[[ Listed records open ]]

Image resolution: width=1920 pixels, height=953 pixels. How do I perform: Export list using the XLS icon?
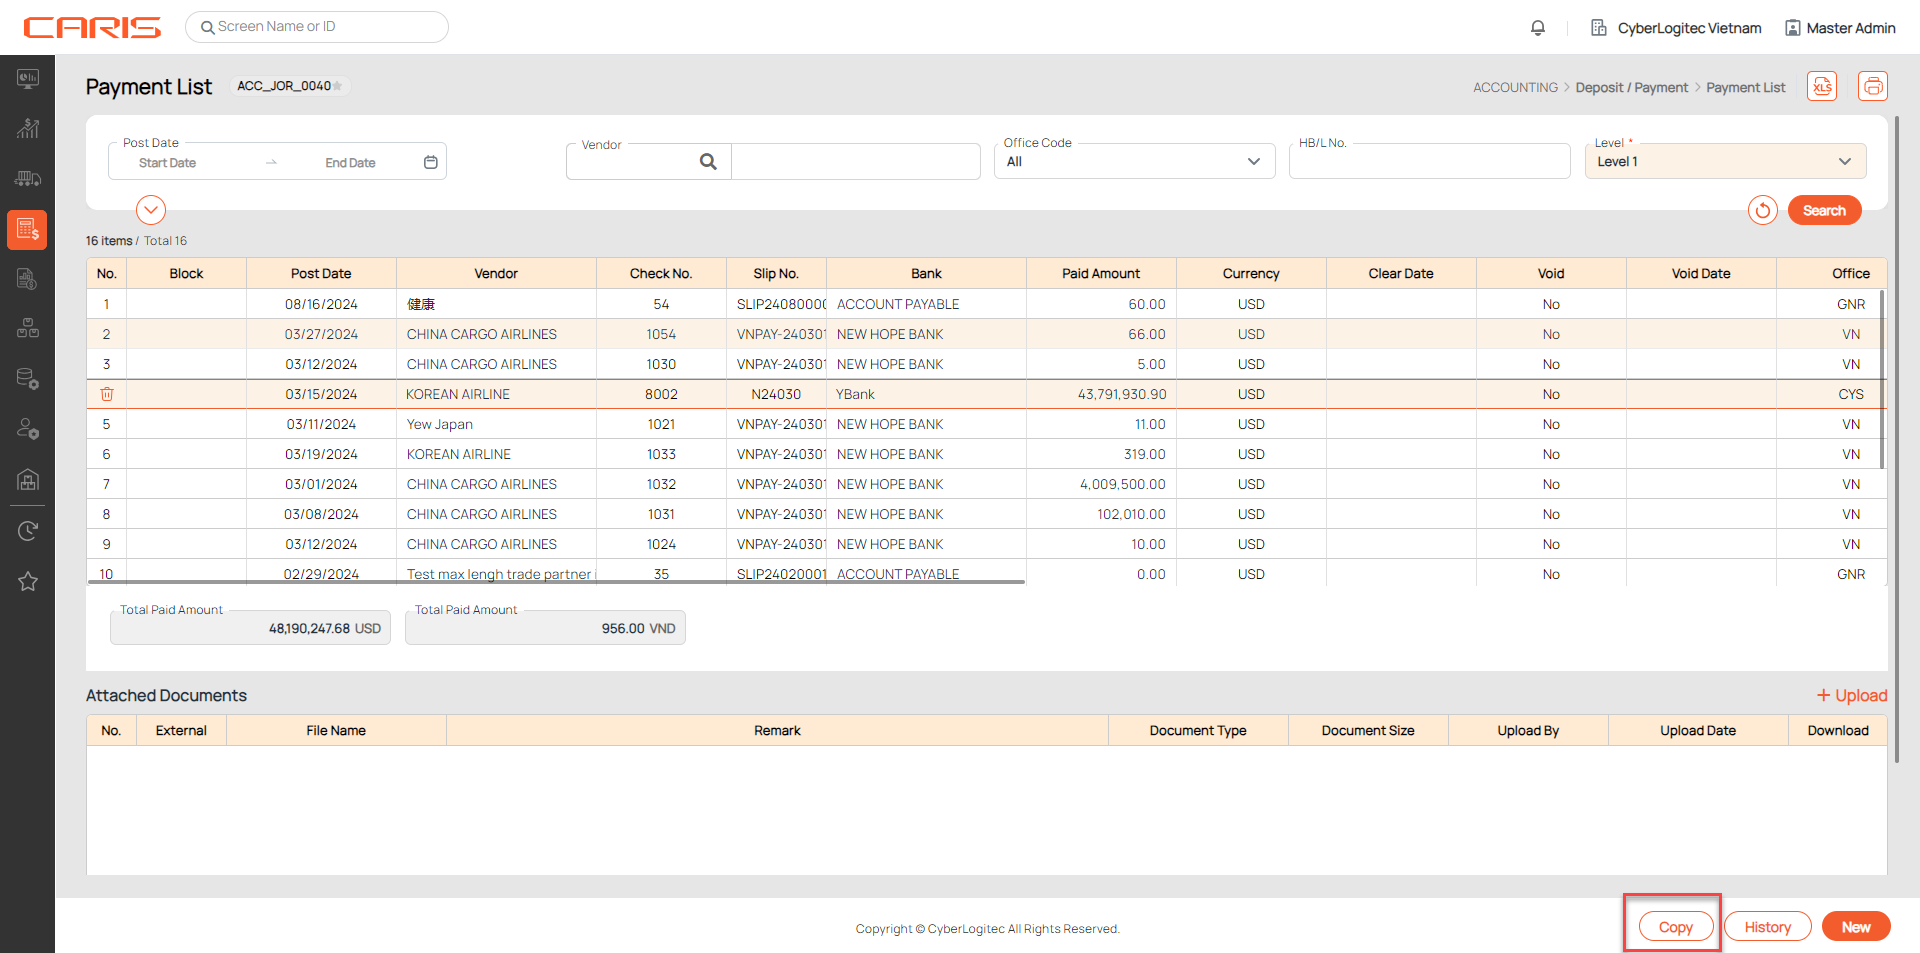pos(1822,87)
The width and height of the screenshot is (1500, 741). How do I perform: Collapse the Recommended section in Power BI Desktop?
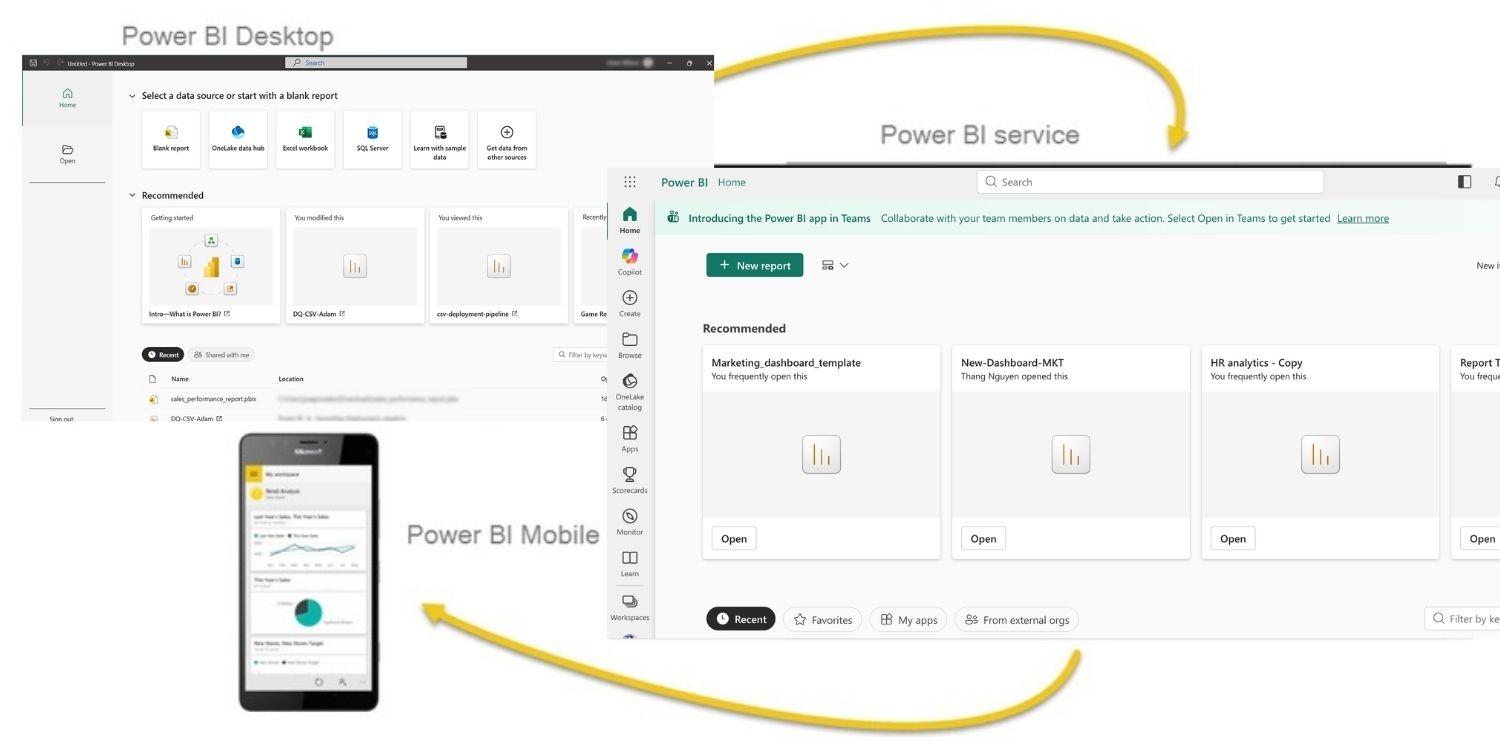point(131,194)
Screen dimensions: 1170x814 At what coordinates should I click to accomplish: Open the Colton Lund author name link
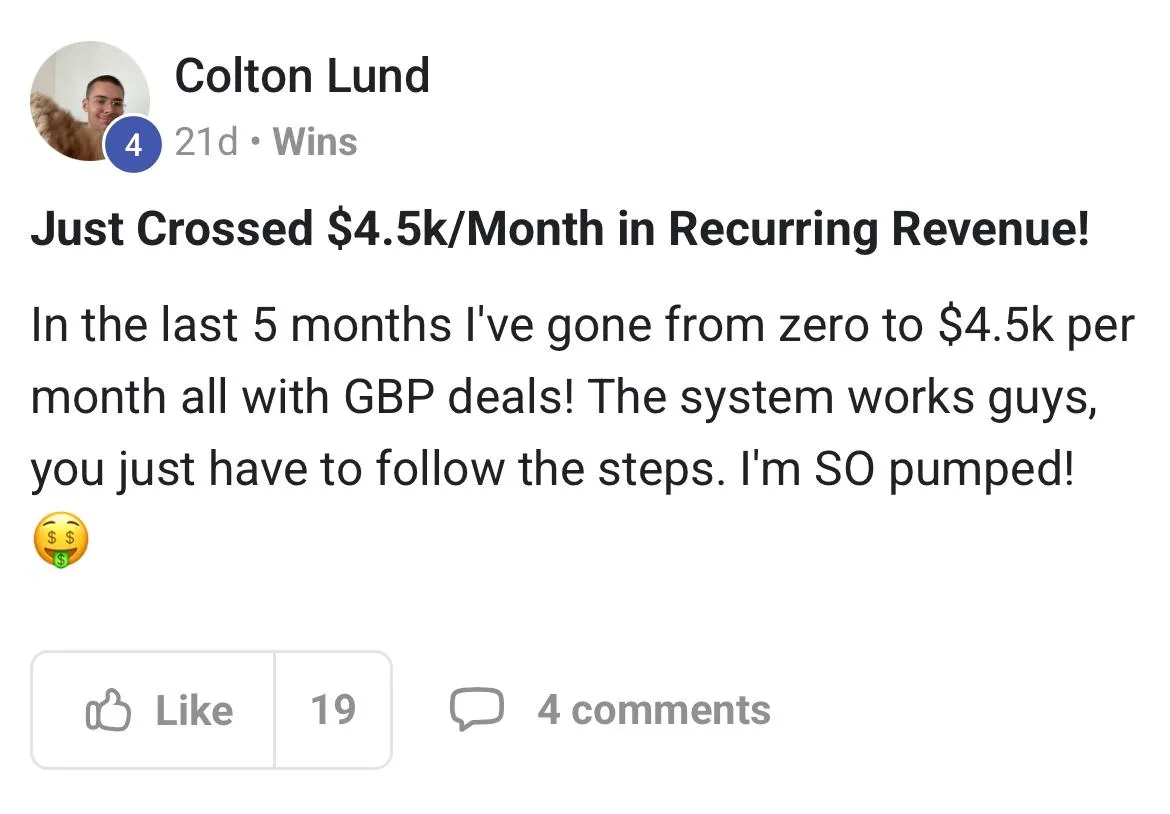pos(302,76)
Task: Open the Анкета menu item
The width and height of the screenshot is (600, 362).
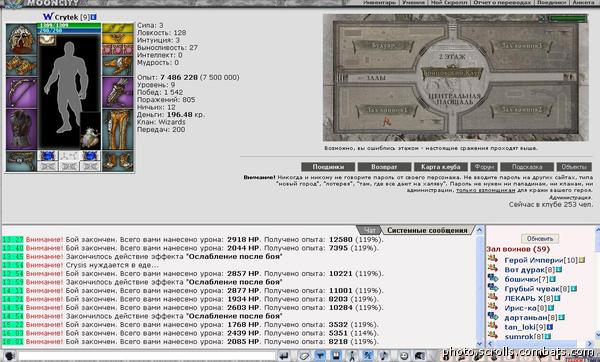Action: click(583, 3)
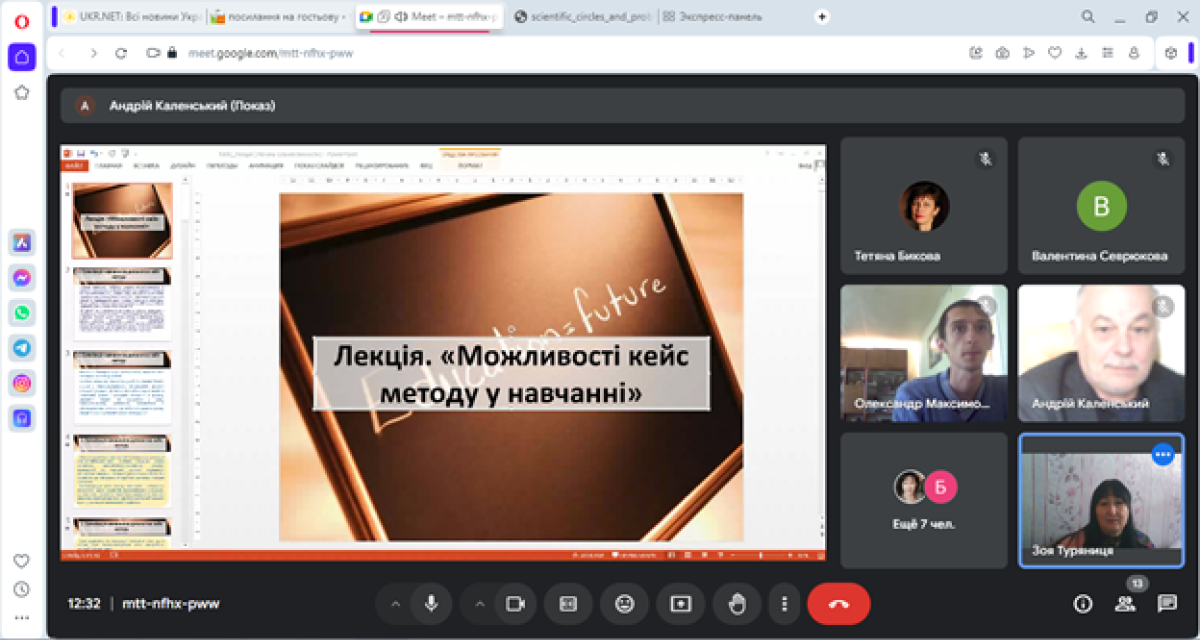Open Telegram in the Opera sidebar
The image size is (1200, 640).
pyautogui.click(x=22, y=348)
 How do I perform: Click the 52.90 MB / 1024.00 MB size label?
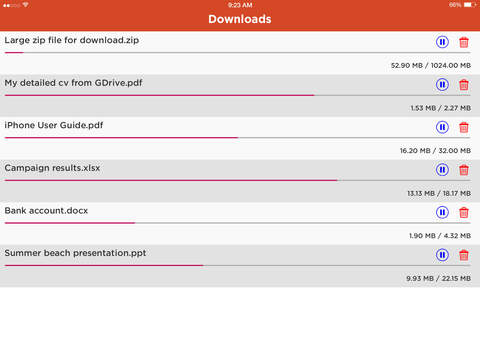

[[ Listed records closed ]]

> **Aim of the task**: What is needed is an exact copy of all the data, with no images in it.

> **Written answer**:
Image resolution: width=1920 pixels, height=953 pixels. How do I perform: Export list using the XLS icon?
pos(1822,87)
The width and height of the screenshot is (1500, 741). How do I perform: Collapse the Recommended section in Power BI Desktop?
point(131,194)
Screen dimensions: 1170x814 At what coordinates should I click to accomplish: Open the Colton Lund author name link
pos(302,76)
Task: Open the Анкета menu item
The width and height of the screenshot is (600, 362).
Action: click(583, 3)
Open Telegram in the Opera sidebar
The image size is (1200, 640).
pyautogui.click(x=22, y=348)
 How do I perform: Click the 52.90 MB / 1024.00 MB size label?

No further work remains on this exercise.